START ENTRIES PROVIDED

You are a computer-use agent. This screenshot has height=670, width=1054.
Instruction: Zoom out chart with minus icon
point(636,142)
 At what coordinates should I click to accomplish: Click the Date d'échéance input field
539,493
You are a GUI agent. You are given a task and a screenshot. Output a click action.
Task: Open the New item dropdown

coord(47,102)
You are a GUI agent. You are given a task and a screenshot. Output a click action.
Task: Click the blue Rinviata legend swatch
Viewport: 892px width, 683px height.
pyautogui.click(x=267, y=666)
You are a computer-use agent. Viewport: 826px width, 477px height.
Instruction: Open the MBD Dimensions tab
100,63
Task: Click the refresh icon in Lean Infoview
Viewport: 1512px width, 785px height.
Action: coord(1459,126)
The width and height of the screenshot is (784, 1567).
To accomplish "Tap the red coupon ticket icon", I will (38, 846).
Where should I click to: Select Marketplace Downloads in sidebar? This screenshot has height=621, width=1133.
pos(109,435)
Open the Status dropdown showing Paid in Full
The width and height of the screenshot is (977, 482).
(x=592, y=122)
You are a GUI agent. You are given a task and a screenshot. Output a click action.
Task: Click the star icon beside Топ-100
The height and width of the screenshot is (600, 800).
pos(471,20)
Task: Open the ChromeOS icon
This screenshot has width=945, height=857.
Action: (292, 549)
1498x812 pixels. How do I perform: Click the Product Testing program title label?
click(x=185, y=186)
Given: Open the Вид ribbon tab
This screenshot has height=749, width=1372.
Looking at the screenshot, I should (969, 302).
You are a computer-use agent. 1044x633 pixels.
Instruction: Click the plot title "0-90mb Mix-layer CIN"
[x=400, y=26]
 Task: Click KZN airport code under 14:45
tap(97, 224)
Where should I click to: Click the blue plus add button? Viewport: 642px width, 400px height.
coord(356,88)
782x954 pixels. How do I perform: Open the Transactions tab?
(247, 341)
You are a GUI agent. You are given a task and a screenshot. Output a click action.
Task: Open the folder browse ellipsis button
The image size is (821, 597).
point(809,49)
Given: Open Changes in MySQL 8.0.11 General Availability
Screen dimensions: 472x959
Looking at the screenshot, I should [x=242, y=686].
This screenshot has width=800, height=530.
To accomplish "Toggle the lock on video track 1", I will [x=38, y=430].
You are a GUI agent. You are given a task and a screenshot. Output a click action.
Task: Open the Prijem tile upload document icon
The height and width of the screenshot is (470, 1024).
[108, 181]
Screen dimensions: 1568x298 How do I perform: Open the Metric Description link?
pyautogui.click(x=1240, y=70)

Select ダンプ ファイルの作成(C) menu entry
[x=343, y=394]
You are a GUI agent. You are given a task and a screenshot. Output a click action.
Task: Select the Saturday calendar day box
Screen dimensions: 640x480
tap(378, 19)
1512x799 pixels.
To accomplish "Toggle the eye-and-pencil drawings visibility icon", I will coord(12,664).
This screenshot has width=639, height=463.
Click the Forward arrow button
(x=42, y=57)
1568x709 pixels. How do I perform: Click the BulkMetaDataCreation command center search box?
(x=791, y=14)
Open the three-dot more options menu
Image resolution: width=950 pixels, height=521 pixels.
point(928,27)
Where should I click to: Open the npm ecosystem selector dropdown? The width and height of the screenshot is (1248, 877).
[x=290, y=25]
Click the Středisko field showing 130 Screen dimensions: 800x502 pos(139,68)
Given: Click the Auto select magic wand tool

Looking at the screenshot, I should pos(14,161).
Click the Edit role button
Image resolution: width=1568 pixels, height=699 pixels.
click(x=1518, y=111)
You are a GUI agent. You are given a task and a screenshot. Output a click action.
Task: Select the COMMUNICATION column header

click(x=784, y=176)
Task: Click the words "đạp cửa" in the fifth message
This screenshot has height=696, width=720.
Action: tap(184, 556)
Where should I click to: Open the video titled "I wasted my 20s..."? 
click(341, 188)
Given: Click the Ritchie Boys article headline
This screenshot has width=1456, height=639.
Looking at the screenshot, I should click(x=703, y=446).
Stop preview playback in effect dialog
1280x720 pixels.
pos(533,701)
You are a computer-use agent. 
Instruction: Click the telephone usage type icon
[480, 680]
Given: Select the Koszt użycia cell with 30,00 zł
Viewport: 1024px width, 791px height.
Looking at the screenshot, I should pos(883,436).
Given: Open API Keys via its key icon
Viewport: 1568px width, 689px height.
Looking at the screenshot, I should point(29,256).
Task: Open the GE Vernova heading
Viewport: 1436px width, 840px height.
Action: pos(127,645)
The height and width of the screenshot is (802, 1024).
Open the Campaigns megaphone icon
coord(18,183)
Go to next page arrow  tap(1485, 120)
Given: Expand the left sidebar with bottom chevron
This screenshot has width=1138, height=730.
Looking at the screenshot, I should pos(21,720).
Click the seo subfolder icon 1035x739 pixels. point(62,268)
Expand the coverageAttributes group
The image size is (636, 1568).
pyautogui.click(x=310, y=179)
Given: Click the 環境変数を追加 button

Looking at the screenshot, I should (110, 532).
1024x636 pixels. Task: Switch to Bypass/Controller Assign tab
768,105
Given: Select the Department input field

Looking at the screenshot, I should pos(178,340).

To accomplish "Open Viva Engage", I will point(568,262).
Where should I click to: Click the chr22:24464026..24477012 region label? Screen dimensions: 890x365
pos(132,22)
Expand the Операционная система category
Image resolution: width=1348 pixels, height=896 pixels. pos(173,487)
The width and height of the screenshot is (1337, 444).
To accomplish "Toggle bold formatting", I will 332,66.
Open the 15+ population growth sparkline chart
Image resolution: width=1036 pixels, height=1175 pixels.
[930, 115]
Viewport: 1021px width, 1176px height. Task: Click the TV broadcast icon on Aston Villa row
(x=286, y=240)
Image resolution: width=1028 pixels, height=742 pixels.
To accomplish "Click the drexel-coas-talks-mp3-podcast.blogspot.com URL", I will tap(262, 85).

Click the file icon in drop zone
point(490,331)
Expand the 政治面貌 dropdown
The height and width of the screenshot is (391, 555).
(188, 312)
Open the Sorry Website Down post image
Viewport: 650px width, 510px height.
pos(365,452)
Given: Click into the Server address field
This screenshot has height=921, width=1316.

END ENTRIES PROVIDED

Retype the entries above exactly, but only from the line containing "Open the three-dot more options menu" through the line containing "Given: Expand the", both included.

**FINAL ANSWER:**
Open the three-dot more options menu
Image resolution: width=950 pixels, height=521 pixels.
point(928,27)
Where should I click to: Open the npm ecosystem selector dropdown? The width and height of the screenshot is (1248, 877).
[x=290, y=25]
Click the Středisko field showing 130 Screen dimensions: 800x502 pos(139,68)
Given: Click the Auto select magic wand tool

Looking at the screenshot, I should pos(14,161).
Click the Edit role button
Image resolution: width=1568 pixels, height=699 pixels.
click(x=1518, y=111)
You are a GUI agent. You are given a task and a screenshot. Output a click action.
Task: Select the COMMUNICATION column header

click(x=784, y=176)
Task: Click the words "đạp cửa" in the fifth message
This screenshot has height=696, width=720.
Action: tap(184, 556)
Where should I click to: Open the video titled "I wasted my 20s..."? 
click(341, 188)
Given: Click the Ritchie Boys article headline
This screenshot has width=1456, height=639.
Looking at the screenshot, I should click(x=703, y=446).
Stop preview playback in effect dialog
1280x720 pixels.
pos(533,701)
You are a computer-use agent. 
Instruction: Click the telephone usage type icon
[480, 680]
Given: Select the Koszt użycia cell with 30,00 zł
Viewport: 1024px width, 791px height.
Looking at the screenshot, I should pos(883,436).
Given: Open API Keys via its key icon
Viewport: 1568px width, 689px height.
Looking at the screenshot, I should point(29,256).
Task: Open the GE Vernova heading
Viewport: 1436px width, 840px height.
Action: pos(127,645)
The height and width of the screenshot is (802, 1024).
Open the Campaigns megaphone icon
coord(18,183)
Go to next page arrow  tap(1485, 120)
Given: Expand the left sidebar with bottom chevron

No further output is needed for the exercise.